Farming News - NSA disappointed by ‘Apocalypse Cow’ as yet another anti- farming programme is aired

NSA disappointed by ‘Apocalypse Cow’ as yet another anti- farming programme is aired

09 Jan 2020
Frontdesk / Livestock

The National Sheep Association (NSA) is criticising Channel 4 for its lack of balance and accuracy when portraying UK farming systems in last nights programme ‘Apocalypse Cow’.

The Channel 4 documentary presented by George Monbiot ( pictured) set out radical food production alternatives amid claims that 'Meat Killed The Planet'.

Livestock grazing is an inefficient way of producing food, believes Mr Monbiot

The industry will be replaced by new food production systems that will “still feed 10bn people and bring the natural world back from the point of collapse”, according to Mr Monbiot.

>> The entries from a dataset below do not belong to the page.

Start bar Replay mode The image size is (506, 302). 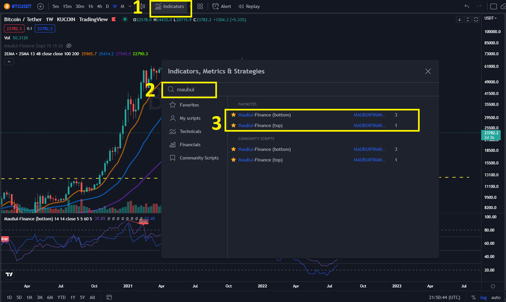[248, 7]
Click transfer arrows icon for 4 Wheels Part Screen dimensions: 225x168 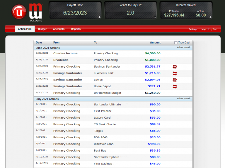tap(175, 73)
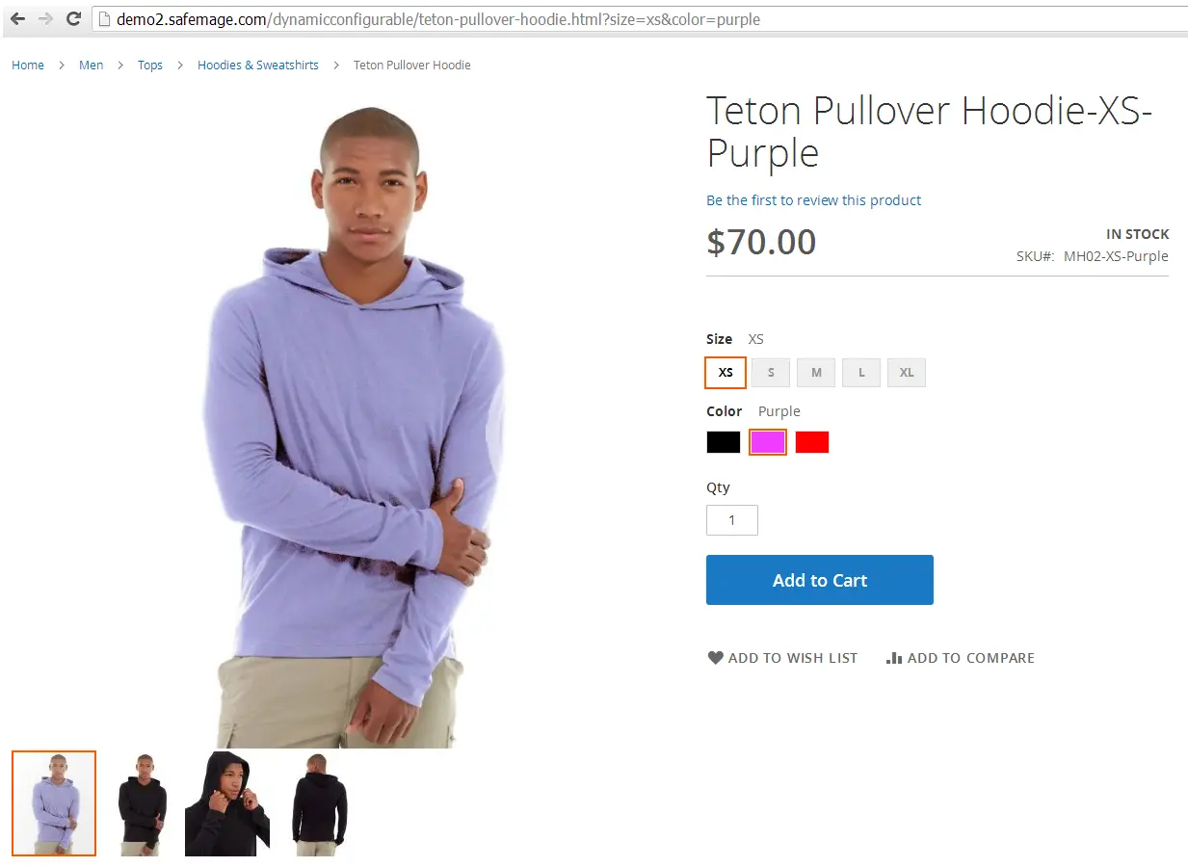Select size XS option
This screenshot has height=867, width=1188.
[726, 373]
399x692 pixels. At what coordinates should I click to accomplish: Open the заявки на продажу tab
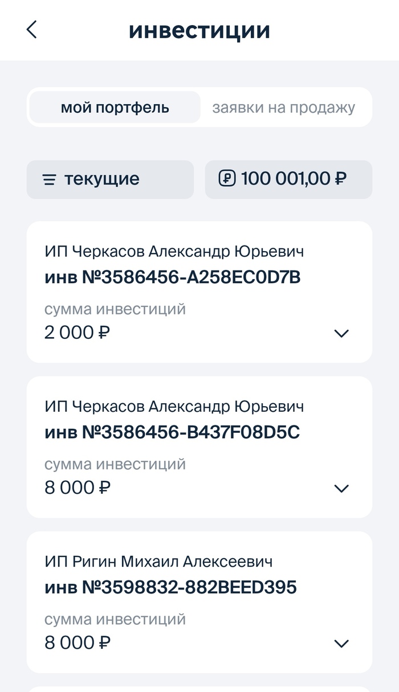(x=284, y=108)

Meat consumption, he said, posed a bigger threat to the environment than fossil fuels or plastic.

Animal grazing is a disaster, said the environmentalist. It uses twice as much land as all the world’s crops but produces just 1% of our food, he claimed.

“We cut down trees that suck in atmospheric carbon and replace them with animals responsible for generating vast quantities of greenhouse gases,” he said.

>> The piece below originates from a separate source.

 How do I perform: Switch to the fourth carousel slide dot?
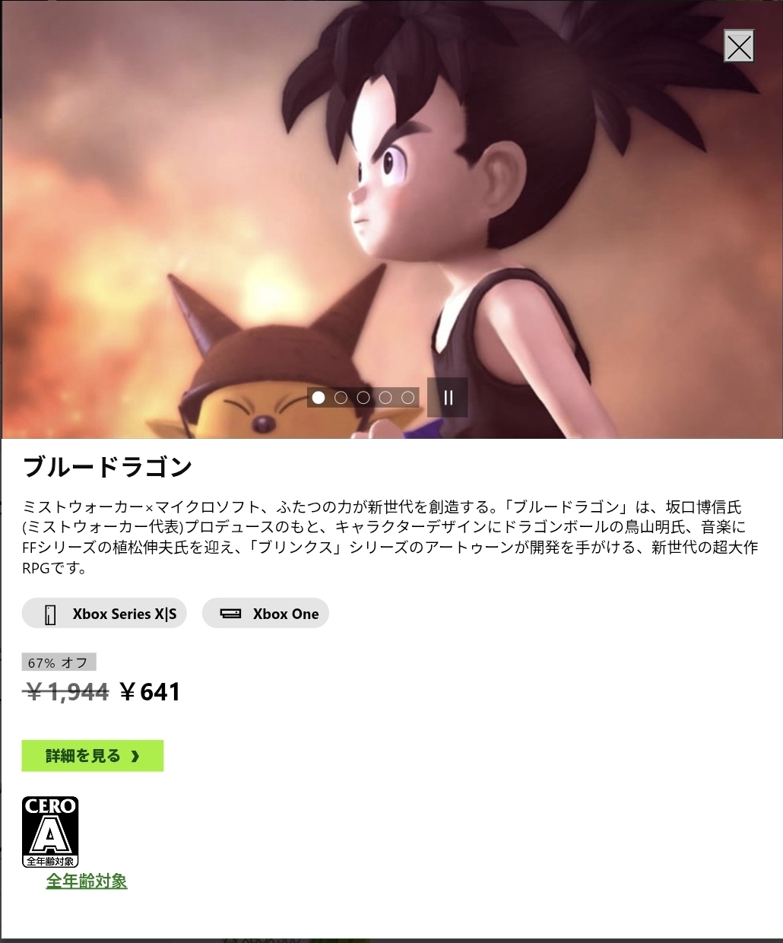click(385, 397)

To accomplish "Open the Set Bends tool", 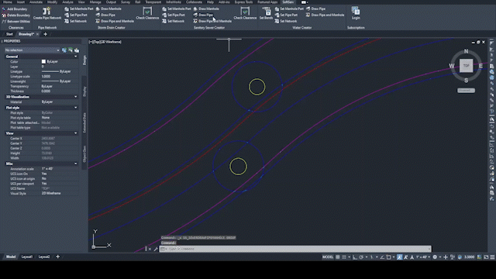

“And we’re blind to the problem: some of what we think are Britain’s most beautiful landscapes, such as the Lake District, are treeless, sheep-wrecked deserts.”

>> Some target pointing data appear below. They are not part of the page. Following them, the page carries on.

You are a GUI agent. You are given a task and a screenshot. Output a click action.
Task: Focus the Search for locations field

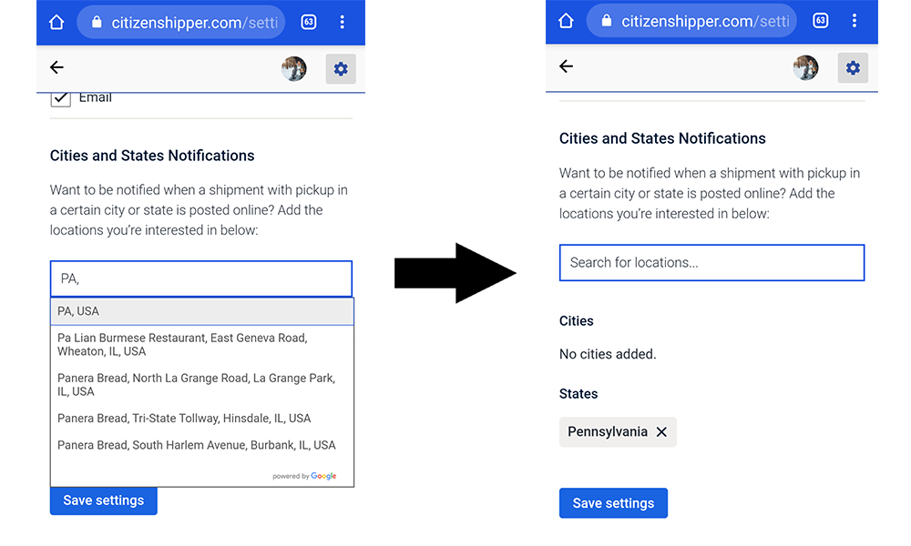point(711,263)
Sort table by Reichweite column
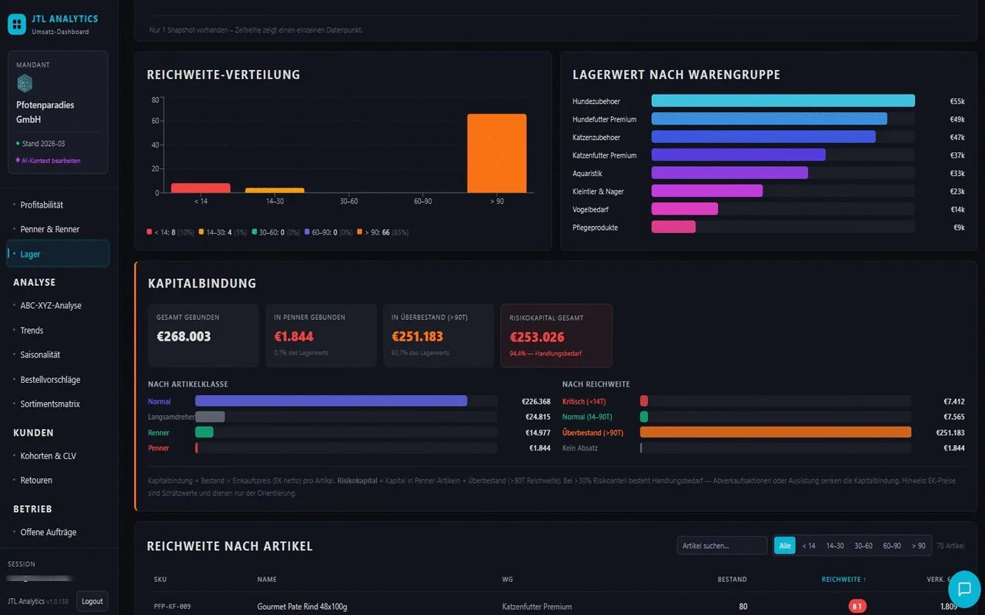985x615 pixels. [843, 580]
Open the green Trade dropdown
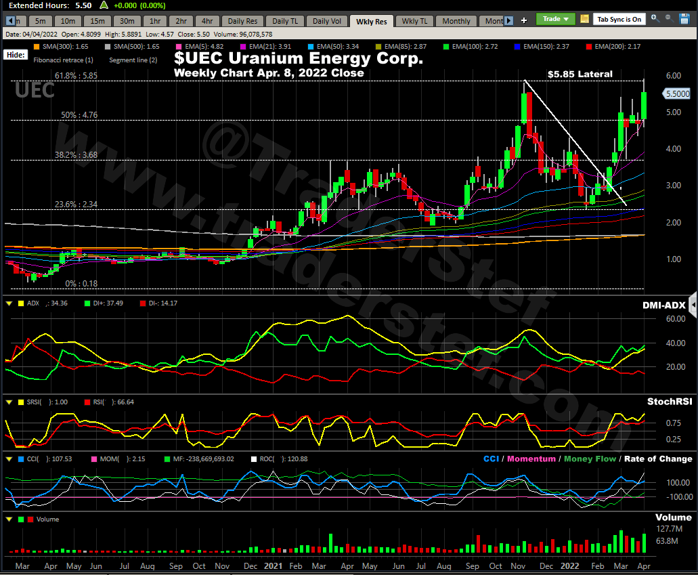The image size is (698, 575). [x=555, y=19]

NSA Chief Executive Phil Stocker commented: “NSA is really disappointed by the programme ‘Apocalypse Cow’ shown on Channel 4’s last night, and the way sheep farming was denigrated. There was no opportunity for the British sheep industry to balance the debate and present the opposing view. NSA stands by its point that sheep farming is one of the most sustainable ways of food production and produces quality meat and fibre from little more than vegetation, mostly grown by sunlight rain and soil nutrients, whilst also providing a beautiful countryside for the British people to enjoy. While it’s not widely recognised at this point, sheep farming is an ultimate form of renewable technology and NSA is very disappointed this was not reflected in this programme.”

NFU president Minette Batters said: “It took two world wars to realise the error of not being able to produce enough food for our island nation.”

Critics also claim that UK food production deficits will need to be plugged by imports – in effect off-shoring Britain’s environmental footprint.

Welsh farming will shortly launch a marketing blitz that aims to pre-empt “ill-informed anti-farming” messages in the annual Veganuary campaign.

The £250,000 initiative, across TV and social media platforms, will spell out the “Welsh Way” of livestock production – one with a relatively small environmental footprint.

The meat industry is determined to get on the front foot and fight back against what it sees as the demonisation of livestock farming by environmentalists and some parts of the media.

Many are still smarting from the BBC documentary Meat: A Threat To Our Planet? which focused on intensive farming methods in north and south America without distinguishing them from UK practices.

In their New Year messages, Welsh farm leaders all highlighted concerns over the rise of vegan “propaganda”.

NFU Cymru president John Davies insisted the union will “not accept” fake anti-farming news.

“We are prepared to escalate our actions if required,” he warned.